The surge in oil prices has been driven largely by conflict in the ‘Middle East‘, particularly disruptions linked to the effective closure of the Strait of Hormuz, a chokepoint through which roughly a fifth of the world’s oil supply flows. As prices soared past $100 a barrel, households across the UK and beyond braced for another round of punishing energy bills. For BP, however, the crisis has proven a windfall.

This is the grotesque imbalance at the heart of modern capitalism: the worse things get for the public, the better they can get for corporations positioned to exploit volatility. BP’s operations, largely insulated from the immediate impacts of conflict due to their concentration in North America, allow the company to enjoy elevated prices without suffering the disruptions that might otherwise temper such gains. It is, in effect, the perfect storm: profit without consequence.
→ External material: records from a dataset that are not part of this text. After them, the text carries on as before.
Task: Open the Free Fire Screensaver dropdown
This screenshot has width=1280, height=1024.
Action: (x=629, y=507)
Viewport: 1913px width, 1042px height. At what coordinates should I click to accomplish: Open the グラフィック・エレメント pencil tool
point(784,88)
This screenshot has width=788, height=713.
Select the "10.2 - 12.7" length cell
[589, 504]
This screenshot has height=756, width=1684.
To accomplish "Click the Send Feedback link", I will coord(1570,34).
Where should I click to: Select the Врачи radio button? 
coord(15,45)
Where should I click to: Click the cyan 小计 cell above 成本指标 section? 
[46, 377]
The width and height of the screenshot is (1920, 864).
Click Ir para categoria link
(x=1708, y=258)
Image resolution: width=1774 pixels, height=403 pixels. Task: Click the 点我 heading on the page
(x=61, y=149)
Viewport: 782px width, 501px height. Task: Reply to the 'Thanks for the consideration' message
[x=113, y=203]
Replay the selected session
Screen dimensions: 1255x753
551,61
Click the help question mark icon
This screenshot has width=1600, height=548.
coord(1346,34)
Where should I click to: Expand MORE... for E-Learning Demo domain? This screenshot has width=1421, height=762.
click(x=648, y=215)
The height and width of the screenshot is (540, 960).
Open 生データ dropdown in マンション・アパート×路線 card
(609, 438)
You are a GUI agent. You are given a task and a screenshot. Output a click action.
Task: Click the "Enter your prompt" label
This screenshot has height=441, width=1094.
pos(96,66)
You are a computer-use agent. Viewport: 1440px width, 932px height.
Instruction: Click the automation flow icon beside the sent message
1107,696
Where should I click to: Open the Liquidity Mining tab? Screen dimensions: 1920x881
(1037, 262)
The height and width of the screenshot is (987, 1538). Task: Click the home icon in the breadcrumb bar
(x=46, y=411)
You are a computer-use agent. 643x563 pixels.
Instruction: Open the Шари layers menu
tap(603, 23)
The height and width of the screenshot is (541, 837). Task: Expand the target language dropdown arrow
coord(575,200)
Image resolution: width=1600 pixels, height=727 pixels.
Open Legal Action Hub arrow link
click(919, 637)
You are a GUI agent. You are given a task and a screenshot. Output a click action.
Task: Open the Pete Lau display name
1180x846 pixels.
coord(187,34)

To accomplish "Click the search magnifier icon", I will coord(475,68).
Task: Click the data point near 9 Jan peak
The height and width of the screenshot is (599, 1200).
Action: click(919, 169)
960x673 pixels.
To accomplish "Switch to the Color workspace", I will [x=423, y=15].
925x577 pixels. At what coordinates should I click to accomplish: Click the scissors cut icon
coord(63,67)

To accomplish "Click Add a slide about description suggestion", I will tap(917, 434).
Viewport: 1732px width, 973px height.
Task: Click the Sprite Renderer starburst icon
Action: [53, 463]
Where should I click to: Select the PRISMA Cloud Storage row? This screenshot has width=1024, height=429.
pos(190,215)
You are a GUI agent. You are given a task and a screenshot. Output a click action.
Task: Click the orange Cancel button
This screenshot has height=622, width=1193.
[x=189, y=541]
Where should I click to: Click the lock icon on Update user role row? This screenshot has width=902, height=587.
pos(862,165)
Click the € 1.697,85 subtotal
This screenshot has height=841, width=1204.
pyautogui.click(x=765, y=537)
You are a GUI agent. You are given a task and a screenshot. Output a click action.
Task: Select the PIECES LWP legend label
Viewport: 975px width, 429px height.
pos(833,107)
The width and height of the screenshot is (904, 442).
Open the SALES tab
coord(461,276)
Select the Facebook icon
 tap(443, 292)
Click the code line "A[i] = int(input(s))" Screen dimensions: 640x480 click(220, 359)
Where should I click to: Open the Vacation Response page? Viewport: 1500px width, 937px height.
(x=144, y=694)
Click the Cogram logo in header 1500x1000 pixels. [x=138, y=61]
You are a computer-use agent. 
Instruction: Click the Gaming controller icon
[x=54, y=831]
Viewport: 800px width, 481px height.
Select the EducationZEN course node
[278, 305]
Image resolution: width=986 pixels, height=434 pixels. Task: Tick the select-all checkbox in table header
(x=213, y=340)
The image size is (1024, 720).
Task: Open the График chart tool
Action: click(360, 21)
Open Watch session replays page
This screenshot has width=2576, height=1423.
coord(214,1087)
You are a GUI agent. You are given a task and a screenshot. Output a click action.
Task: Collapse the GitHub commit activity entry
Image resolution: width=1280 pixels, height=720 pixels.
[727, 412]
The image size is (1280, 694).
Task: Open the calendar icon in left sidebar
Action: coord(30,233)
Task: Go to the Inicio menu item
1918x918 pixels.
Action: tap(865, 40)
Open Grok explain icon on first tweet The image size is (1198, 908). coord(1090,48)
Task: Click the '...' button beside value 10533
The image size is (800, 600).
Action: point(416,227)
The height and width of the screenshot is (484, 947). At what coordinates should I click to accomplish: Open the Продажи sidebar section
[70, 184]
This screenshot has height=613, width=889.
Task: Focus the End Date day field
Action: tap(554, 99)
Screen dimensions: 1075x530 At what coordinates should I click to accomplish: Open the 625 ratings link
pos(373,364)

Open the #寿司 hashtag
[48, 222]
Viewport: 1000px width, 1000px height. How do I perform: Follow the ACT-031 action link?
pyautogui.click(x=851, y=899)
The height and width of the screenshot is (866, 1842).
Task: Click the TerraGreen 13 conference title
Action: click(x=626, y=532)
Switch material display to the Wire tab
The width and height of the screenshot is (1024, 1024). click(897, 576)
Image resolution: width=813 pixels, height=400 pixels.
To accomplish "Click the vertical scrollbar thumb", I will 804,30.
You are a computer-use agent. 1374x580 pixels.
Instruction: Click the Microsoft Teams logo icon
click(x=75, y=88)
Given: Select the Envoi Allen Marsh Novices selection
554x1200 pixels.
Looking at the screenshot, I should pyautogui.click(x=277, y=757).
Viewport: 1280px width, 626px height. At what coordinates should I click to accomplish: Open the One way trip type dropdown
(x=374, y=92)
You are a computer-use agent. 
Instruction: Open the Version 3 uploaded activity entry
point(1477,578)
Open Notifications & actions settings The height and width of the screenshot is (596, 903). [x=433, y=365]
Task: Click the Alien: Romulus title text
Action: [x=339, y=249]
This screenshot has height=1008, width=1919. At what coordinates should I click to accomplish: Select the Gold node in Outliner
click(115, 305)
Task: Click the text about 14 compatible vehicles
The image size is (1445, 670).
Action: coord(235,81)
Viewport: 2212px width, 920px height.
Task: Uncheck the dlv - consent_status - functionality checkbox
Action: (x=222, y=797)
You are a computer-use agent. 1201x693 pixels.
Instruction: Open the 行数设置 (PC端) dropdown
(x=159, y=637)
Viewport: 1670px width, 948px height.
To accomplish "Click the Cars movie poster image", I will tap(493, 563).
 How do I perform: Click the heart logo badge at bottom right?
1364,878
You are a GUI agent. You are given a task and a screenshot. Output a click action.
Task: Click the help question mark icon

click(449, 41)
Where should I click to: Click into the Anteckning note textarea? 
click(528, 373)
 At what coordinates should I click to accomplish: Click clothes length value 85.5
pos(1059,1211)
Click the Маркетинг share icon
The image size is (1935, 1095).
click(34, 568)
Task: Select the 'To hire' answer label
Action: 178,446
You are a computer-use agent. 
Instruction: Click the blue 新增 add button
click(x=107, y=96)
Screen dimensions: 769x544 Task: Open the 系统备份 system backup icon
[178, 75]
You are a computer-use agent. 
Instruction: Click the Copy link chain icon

Meanwhile, consumers are staring down the barrel of rising costs. The UK’s energy price cap is expected to climb significantly, adding hundreds of pounds to household bills. Businesses, already strained by years of economic turbulence, face increased operating costs that will inevitably be passed on to customers. Inflation, already stubborn, is further entrenched by the cascading effects of high energy prices. Yet amid all this, BP thrives.

There is, of course, the question of taxation. The UK government’s energy profits levy, introduced after the post-Ukraine war price spike, was designed to claw back some of these extraordinary gains. On paper, BP’s North Sea operations faced a headline tax rate of 78%. But the reality is more complex and far less reassuring. The company’s overall effective tax rate has fallen sharply, from 69% last year to just 43% now. In other words, even as profits soar, the proportion returned to the public purse has declined.

Ed Miliband has rightly stated that “profiting from a crisis is morally and economically wrong.” Yet moral outrage, however justified, does little to alleviate the immediate burden on consumers. The structural imbalance remains: corporations reap windfalls while governments scramble to mitigate the fallout.

Environmental and advocacy groups have not held back. Greenpeace and Global Witness have both condemned what they see as an industry thriving on human suffering. Their criticism cuts to the core of the issue. Not only are these companies profiting from geopolitical instability, but they are doing so while contributing to a climate crisis that will impose even greater long-term costs on society.

This is not simply about one company or one quarter’s results. It is about a systemic failure to align corporate incentives with public welfare. As long as profit remains tied to scarcity, disruption, and crisis, companies like BP will continue to benefit from precisely the conditions that harm everyone else.

So yes, you might well feel cheated. Because while you are adjusting your thermostat, cutting back on essentials, and wondering how to absorb yet another price hike, somewhere in a boardroom the numbers are being tallied and the conclusion is clear: crisis makes the rich richer.